> _PASSAGE SHOWN_
Whole Genome Sequence (WGS) and phenotypic data from this study are accessible through dbGaP and kidsfirstdrc.org, where other Kids First datasets can also be accessed. Disorders/Differences of Sex Development (DSD) are congenital conditions in which development of chromosomal, gonadal, or anatomic sex is atypical. DSD are chronic medical conditions collectively affecting ~1% of the population, frequently requiring life-long care by multiple specialists, and carrying a significant public health burden. Some are associated with life-threatening events, such as adrenal crises in Congenital Adrenal Hyperplasia (CAH). DSD are also associated with increased infertility, cancer, gender dysphoria risks, psychosocial distress and pervasive challenges to health-related quality of life (HRQoL) for patients and families. DSD are broadly classified into three categories: sex chromosome DSD, 46,XY DSD and 46,XX DSD, and further classified according to the type of gonad found in the patient (ovary, testis, ovotestis).

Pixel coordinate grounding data
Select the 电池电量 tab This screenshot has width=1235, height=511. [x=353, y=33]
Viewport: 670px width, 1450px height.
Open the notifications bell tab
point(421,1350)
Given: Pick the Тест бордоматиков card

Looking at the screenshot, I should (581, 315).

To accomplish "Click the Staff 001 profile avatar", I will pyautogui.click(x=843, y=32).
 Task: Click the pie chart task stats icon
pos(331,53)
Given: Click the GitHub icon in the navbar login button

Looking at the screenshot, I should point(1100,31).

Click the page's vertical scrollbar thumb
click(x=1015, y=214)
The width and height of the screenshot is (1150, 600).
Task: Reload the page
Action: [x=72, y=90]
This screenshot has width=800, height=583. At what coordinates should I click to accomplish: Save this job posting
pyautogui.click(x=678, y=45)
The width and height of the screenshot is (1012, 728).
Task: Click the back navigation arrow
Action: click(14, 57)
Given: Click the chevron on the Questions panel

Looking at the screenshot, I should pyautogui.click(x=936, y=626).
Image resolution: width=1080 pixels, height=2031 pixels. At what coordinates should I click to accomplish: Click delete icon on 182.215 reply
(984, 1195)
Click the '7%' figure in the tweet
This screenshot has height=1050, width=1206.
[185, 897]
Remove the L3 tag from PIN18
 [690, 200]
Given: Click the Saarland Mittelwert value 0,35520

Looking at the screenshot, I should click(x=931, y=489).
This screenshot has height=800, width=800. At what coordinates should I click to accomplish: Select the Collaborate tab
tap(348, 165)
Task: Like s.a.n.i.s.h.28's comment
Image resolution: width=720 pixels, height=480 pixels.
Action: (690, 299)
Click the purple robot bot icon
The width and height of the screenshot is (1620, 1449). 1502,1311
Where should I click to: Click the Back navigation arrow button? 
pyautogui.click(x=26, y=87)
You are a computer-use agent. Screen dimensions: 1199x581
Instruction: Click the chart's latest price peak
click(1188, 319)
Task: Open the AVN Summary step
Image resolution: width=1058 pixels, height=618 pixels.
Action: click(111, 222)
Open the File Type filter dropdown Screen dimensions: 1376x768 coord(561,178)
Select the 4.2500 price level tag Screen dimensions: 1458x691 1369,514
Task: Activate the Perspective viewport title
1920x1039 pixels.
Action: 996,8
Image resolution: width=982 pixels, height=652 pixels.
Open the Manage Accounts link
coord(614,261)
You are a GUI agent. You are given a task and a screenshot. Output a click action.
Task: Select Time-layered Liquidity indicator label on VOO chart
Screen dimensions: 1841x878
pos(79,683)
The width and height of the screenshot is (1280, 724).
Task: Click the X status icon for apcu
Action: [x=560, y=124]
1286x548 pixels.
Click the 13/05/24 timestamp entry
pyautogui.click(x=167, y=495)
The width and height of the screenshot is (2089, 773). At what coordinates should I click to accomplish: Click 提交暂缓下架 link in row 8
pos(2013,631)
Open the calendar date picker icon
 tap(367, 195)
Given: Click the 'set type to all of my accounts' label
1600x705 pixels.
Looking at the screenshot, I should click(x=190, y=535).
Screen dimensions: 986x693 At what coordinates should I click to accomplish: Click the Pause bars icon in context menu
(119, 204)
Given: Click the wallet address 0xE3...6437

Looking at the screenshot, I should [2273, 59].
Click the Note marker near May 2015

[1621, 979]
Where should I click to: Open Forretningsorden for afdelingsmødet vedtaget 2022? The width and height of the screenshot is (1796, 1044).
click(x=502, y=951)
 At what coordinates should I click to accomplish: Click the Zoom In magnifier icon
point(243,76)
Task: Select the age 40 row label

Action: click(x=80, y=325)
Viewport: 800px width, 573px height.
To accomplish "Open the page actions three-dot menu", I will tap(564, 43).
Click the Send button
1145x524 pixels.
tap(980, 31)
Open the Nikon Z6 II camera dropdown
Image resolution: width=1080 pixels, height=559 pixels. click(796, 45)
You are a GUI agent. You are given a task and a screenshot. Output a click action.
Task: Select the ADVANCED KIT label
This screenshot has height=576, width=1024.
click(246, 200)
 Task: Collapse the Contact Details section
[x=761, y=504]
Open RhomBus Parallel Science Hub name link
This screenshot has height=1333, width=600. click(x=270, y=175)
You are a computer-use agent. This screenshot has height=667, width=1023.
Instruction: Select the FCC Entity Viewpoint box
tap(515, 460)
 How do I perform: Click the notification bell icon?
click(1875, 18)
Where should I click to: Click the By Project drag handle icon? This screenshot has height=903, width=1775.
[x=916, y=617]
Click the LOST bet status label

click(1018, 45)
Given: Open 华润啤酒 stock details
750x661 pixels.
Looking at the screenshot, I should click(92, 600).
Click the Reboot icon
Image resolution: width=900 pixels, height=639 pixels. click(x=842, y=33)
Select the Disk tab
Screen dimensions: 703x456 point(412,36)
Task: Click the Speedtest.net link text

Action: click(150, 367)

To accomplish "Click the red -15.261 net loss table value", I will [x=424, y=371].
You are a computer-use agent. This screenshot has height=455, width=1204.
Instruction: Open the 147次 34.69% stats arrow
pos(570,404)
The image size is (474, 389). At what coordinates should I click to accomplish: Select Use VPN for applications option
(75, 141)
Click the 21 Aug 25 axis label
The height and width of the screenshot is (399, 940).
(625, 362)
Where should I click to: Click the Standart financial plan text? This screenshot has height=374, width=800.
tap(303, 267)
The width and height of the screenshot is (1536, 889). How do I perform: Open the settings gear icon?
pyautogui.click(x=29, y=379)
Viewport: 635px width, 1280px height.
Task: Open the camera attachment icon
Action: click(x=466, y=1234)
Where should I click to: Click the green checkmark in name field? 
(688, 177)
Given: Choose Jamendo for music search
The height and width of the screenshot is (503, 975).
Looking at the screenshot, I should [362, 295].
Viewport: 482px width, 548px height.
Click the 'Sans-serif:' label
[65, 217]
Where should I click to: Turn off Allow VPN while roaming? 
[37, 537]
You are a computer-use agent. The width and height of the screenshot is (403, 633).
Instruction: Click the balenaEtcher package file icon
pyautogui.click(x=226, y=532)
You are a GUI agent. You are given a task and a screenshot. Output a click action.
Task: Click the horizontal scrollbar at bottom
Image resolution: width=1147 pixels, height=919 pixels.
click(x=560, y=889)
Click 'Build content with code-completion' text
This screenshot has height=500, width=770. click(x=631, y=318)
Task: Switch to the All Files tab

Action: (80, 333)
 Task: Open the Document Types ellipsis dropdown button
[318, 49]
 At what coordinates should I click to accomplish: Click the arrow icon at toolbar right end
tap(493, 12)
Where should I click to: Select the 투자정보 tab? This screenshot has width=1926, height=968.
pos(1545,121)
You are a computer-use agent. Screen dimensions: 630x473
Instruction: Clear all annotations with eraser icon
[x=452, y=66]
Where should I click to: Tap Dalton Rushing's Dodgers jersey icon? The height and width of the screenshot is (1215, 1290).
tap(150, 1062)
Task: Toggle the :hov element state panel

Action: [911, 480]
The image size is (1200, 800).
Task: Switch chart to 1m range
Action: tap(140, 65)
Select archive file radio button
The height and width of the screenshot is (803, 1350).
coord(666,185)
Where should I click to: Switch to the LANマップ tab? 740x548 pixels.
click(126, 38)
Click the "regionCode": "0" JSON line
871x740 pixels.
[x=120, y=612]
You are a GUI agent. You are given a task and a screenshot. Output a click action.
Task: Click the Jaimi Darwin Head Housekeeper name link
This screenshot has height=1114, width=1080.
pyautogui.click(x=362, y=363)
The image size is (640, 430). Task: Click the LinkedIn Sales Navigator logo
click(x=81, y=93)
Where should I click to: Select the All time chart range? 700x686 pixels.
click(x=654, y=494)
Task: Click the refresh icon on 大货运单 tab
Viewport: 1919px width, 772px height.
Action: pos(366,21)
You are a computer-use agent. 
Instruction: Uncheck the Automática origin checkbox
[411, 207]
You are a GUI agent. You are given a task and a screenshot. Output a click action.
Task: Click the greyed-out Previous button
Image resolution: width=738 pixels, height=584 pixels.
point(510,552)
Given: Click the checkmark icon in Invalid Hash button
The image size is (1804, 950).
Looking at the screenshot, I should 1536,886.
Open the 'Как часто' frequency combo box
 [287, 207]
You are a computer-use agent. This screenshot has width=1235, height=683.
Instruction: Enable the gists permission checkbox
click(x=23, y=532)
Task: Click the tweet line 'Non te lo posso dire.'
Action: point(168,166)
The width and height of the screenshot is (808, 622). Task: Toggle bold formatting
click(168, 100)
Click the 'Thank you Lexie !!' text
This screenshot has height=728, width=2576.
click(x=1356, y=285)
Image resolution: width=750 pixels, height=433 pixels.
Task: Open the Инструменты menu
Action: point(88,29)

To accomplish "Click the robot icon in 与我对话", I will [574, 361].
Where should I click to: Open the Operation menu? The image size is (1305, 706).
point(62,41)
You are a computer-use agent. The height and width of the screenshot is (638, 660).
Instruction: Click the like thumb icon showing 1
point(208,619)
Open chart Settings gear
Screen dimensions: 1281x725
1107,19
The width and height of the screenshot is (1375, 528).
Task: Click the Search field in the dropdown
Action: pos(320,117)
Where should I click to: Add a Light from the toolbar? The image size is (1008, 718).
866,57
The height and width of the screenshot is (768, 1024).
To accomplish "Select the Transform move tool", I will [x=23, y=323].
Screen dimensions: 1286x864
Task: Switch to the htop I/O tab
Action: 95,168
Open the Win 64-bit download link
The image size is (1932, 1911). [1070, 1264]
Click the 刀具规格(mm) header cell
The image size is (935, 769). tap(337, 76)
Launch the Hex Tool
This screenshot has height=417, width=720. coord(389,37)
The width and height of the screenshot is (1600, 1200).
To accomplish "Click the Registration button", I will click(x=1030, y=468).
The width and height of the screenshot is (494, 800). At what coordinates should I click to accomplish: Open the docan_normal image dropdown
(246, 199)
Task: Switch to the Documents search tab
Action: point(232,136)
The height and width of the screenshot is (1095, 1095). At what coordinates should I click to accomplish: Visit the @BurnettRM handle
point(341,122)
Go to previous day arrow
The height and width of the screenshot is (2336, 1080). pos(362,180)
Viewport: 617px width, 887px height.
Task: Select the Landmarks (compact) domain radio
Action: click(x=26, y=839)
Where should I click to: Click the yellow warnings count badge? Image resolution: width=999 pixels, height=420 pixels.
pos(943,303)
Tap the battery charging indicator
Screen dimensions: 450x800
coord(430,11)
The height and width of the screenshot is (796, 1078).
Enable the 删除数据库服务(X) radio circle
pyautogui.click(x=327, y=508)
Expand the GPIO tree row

> _TASKS TO COMPLETE_
A: Condense the paragraph of the passage on sex development disorders that opens "Whole Genome Sequence (WGS) and phenotypic data" into a bulleted list that keeps its main facts.
B: Please write the next few sentences of the passage on sex development disorders, picking up after its final sentence.
The items have no connection to the passage on sex development disorders.

> _RESPONSES IN ORDER_
A:
- The study's WGS and phenotypic data are available through dbGaP and kidsfirstdrc.org, which also offers other Kids First datasets.
- DSD are congenital conditions in which chromosomal, gonadal, or anatomic sex develops atypically.
- Together they affect about 1% of the population, often need lifelong care from multiple specialists, and carry a significant public health burden.
- Some involve life-threatening events, such as adrenal crises in Congenital Adrenal Hyperplasia (CAH).
- DSD are linked to higher risks of infertility, cancer, and gender dysphoria, as well as psychosocial distress and broad challenges to health-related quality of life for patients and families.
- They fall into three broad categories: sex chromosome DSD, 46,XY DSD, and 46,XX DSD. They are further classified by gonad type: ovary, testis, or ovotestis.

B:
We were able to increase significantly the diagnostic success for DSD using Whole Exome Sequencing (WES), with the identification of disease-causing and likely pathogenic variants in a third of a cohort of 46,XY patients. We have therefore proposed a shift in the diagnostic approach to DSD to use next-gen sequencing as a first-line clinical test, which could lead to faster and more accurate diagnosis, and orient further clinical management, limiting unnecessary, costly, and often invasive endocrine testing and imaging. However many remain unexplained (over half of the XY cases, a significant minority of XX cases, including most ovotesticular DSD, and most syndromic cases). In addition, the very large phenotypic variability in cases with known variants in the same gene is unexplained.
We here propose to use Whole-Genome Sequencing (WGS), which dramatically improves upon exome sequencing, covering both coding and non-coding parts of the genome more uniformly, as an approach to not only improve diagnostic yield, but also to identify novel genes and regulatory elements involved in DSD.